» 課題
以下のCTスキャナの動作原理についての文章を、最後の文の後から書き進めなさい。

+++ 提示文

CTスキャナ:目的と動作原理
コンピュータ断層撮影(CT)スキャナは、医療従事者が利用する最も強力な診断ツールに数えられます。従来のデジタルX線撮影では、X線のプラットパネル検出器が骨格やその他の組織など高密度の素材を1枚の平面へ重ね合わせた2D画像を出力します。この種の医療画像処理は、歯科医や乳房X線撮影などの領域で、身体の各臓器をスキャンするために広範に使用されています。
1970年代初期から医療現場で使用されてきたCTスキャンは、頭部、心臓、肺といった臓器の立体画像を表示して、医療現場を改革しました。CTスキャナが生成する画像は、骨格、組織、血管やその他の身体部位で各部を明瞭に区別して表示できます。
がん、心臓病、気管支炎、肺炎、筋肉や骨の損傷といった症状を医療従事者が診断し治療するために使用する画像を、CTスキャナはどう生成しているのでしょうか?
CTスキャナが身体を「スライス」する方法
CTスキャナは最先端のハードウェアとソフトウェア技術を組み合わせ、人体の臓器の3D画像を構築します。
スキャナはX線管と検出器を正反対に向かい合わせて構成されており、患者の周囲で回転して完全な360°の体軸スキャンを実現します。管を通じて放出されるX線は身体を通過します。検出器のアレイは反対側で減衰したX線の光子を取得し、患者がスキャナ内を移動する間に多くの角度から多数のデータを収集します。

++++++
+++ 演習データ

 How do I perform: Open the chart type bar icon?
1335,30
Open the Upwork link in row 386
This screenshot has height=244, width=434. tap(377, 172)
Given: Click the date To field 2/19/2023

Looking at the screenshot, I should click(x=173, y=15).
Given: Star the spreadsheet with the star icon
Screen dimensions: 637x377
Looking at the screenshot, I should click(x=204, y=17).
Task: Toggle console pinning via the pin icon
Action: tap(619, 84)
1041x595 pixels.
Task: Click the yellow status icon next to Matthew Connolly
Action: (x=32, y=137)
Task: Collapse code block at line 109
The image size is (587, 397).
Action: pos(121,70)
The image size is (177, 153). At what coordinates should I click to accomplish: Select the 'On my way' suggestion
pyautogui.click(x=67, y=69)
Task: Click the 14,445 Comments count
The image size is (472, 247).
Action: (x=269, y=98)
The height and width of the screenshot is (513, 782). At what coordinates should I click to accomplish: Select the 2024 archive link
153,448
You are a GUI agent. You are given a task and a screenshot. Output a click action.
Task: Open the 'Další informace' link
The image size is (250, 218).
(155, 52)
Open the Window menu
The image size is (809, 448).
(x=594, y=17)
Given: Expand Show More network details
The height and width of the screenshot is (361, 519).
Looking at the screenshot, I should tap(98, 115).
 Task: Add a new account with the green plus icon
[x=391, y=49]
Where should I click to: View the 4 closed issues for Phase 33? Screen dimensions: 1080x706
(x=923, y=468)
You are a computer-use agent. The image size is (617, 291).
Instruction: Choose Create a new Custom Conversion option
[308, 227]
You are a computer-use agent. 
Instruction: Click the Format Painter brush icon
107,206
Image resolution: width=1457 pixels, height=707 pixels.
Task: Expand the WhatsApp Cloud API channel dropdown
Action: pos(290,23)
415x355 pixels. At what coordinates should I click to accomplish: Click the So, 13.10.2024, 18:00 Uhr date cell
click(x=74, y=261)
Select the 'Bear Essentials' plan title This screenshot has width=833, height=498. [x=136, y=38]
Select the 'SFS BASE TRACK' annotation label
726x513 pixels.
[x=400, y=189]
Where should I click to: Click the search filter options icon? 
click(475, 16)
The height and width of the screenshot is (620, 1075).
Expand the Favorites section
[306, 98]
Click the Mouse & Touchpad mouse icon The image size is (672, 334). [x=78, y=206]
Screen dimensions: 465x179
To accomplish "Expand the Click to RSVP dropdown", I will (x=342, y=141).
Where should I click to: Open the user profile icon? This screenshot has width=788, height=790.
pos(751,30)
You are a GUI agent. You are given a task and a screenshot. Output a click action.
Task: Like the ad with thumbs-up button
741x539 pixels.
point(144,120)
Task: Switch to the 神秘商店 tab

++++++

» 期待される出力
X線管と検出器のアレイは共に、回転リング(ガントリー)に取り付けられています。ガントリーは回転速度を制御し、投影を行う角位置が正確に測定されます。
検出器のアレイは患者の周囲で回転し、多くの角度から投影画像を取得します。こうした投影が、身体の立体スライス画像の生成に利用されます。スライス画像は複雑なアルゴリズムを通じて重ね合わされ、レンダリングされた3D画像を生成します。これが「コンピュータ断層撮影」と呼ばれるゆえんです。断層撮影は、身体を垂直方向に「切断」することで画像を取得する様子を示します。また数百枚のスライス画像から医師が確認して分析可能な画像にレンダリングするためソフトウェアでコンパイルすることから、このテクニックには「コンピュータ」の名称も付けられています。
レンダリングされた画像は重ね合わせなく身体の各部の差異を明瞭に示すため、非常に有用な情報が得られます。明瞭な差異は、柔らかな体組織、骨格、血液に応じてX線の減衰特性が異なることと、スキャン時の造影剤の有無によって得られます。さらに、様々な角度から投影結果を取得するため、CTスキャナのソフトウェアが3Dのレンダリング画像またはスライスを表示し、素材の重ね合わせを解消できます。
CTスキャナ性能を左右する主な要素
理想的には、医師はCTスキャンを通じて非常に微細で、鮮明かつ明瞭な結果を取得できることを求めます。誤差なく、身体を正確に識別する必要があります。患者の心臓の鼓動や、呼吸の際の胸の上下など、動きに起因するアーチファクトに左右されないことも望まれます。また安全上の理由により、最小限の放射量で医療に必要なデータを取得できることが理想的です。
現在のスキャナは、この理想にかなり近づいています。技術は常に進化しており、CTスキャナのメーカーは以下の成果を得るため、継続して新たなテクニックを探り続けています。
- より薄いスライスを取得し、空間解像度を高めてより詳細な画像を生成する。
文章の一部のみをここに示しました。